Le chef de l’État a aussi salué la bravoure des militaires congolais « qui se battent jour et nuit assurer l’intégrité du territoire national, et protéger nos populations contre les attaques de ces forces négatives ».

En sa qualité de chef de l’État et de garant de la nation, commandant suprême de l’armée, il réaffirme la décision qu’il a lui-même annoncée, il y a quelques jours, « d’aborder de la manière la plus efficace qui soit, ce problème de terrorisme, de violence, bref de l’insécurité à l’est du pays ».

Ces ordonnances présidentielles reconnaissent aux « autorités provinciales militaires le pouvoir de faire des perquisitions de jour et de nuit dans des domiciles, éloigner les repris de justice et les individus qui n’ont pas leurs domiciles dans les lieux soumis à l’état de siège ».

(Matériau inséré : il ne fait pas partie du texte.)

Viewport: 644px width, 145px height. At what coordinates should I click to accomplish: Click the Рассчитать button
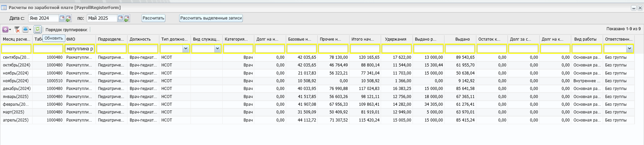coord(153,18)
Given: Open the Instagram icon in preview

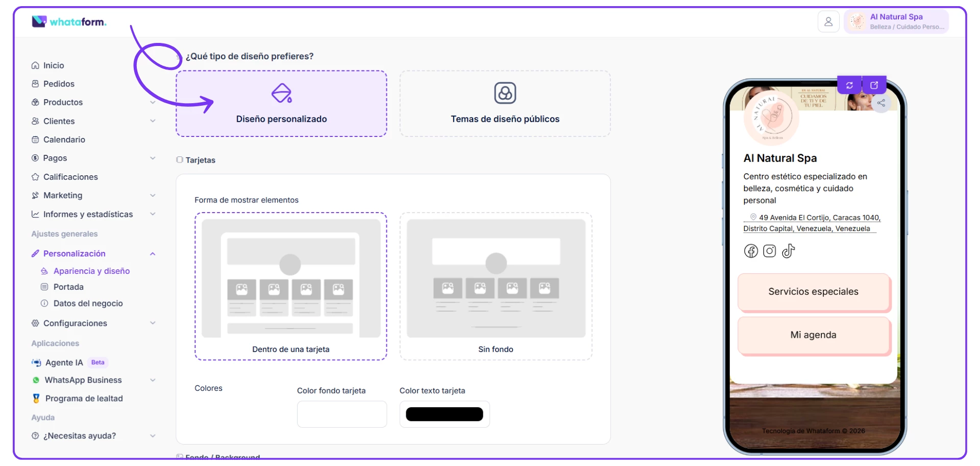Looking at the screenshot, I should (x=769, y=251).
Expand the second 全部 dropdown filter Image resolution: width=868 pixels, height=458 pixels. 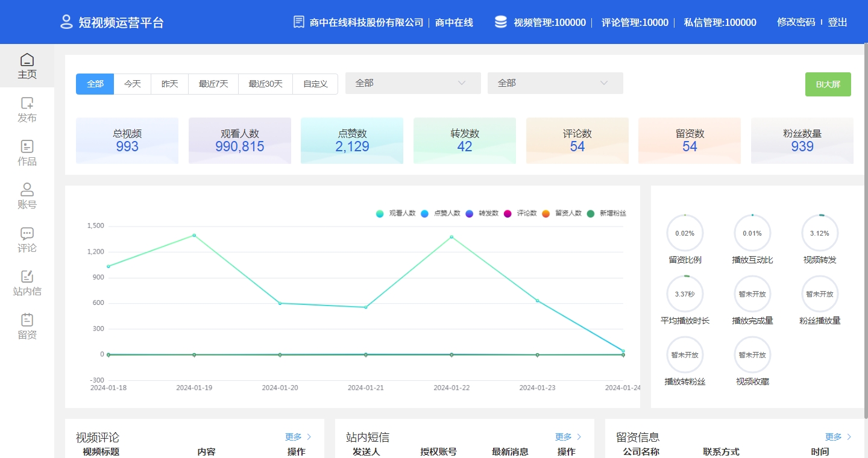pyautogui.click(x=555, y=83)
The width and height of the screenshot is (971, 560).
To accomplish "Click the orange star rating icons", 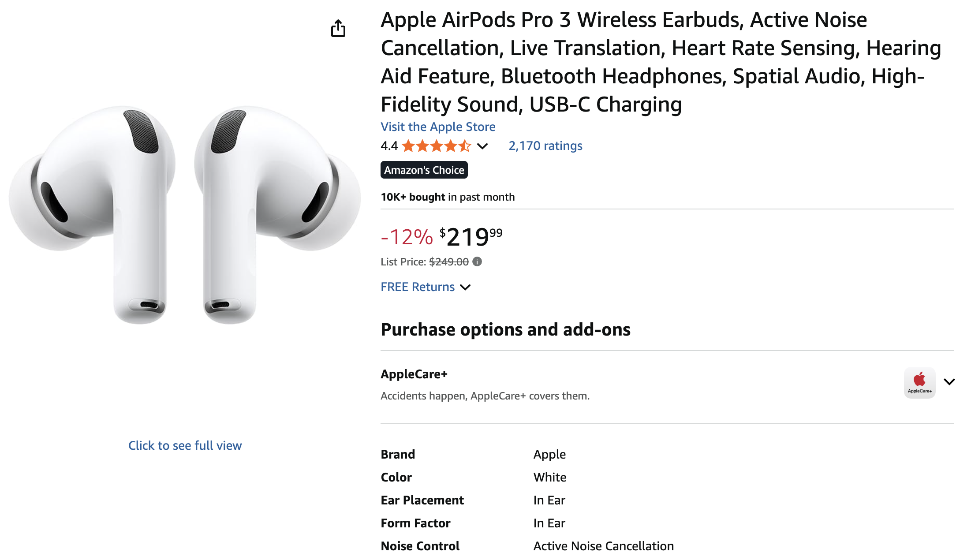I will [x=436, y=146].
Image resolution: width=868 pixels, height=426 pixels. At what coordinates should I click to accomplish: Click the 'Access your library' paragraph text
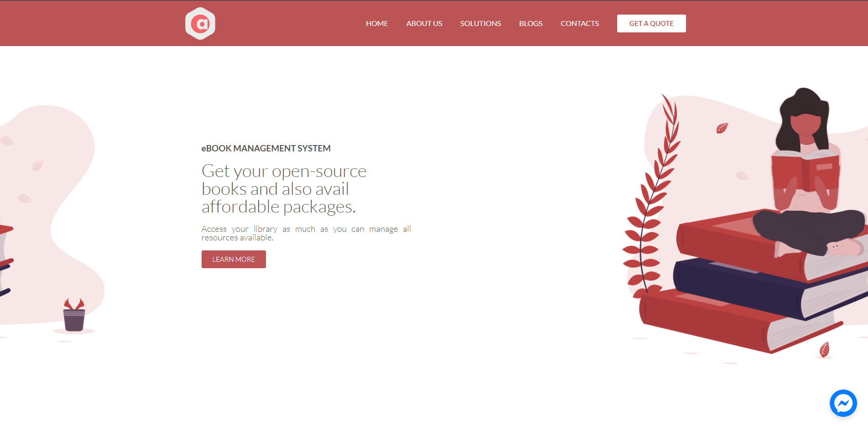coord(306,233)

Elles peuvent aussi « interdire les publications et les réunions qu’elles jugent de nature à exciter ou à porter atteinte à l’ordre public. Leurs fonctions prennent fin à l’expiration de l’état de siège, sauf en cas de prorogation conformément à la constitution, mais il peut être mis fin à leurs fonctions par ordonnance du Président de la République avant la fin de l’état de siège », lit-on.

Dans cette optique, explique le chef de l’État, « je m’engage dans cette lutte avec la détermination de trouver une solution à l’inacceptable situation » dans l’est du pays.

« J’ai mesuré les attentes de la nation toute entière pour que soient définitivement mises hors d’état de nuire toutes ces forces, d’où qu’elles viennent », souligne le chef de l’État souhaitant une paix durable pour cette partie du territoire national.

Pendant cette période, le Président Félix Tshisekedi « invite le peuple congolais à adopter une attitude responsable à tous égards ».

Au gouvernement de la République, investi le par l’Assemblée nationale, le chef de l’État demande « de ne ménager aucun effort pour assurer la logistique nécessaire aux forces armées déployées sur le front ».

À la classe politique, Félix Tshisekedi interdit de « mener toute action de nature à saboter ou à décourager » l’armée.

Aux hommes et femmes des médias, le chef de l’État demande d’appuyer « à travers leurs programmes respectifs l’action des forces armées », et attend des populations locales une coopération avec les militaires déployés en dénonçant les ennemis du peuple et toute complicité possible.

« Priez pour nos forces armées et pour la nation », a recommandé Félix Tshisekedi aux hommes et femmes serviteurs de Dieu.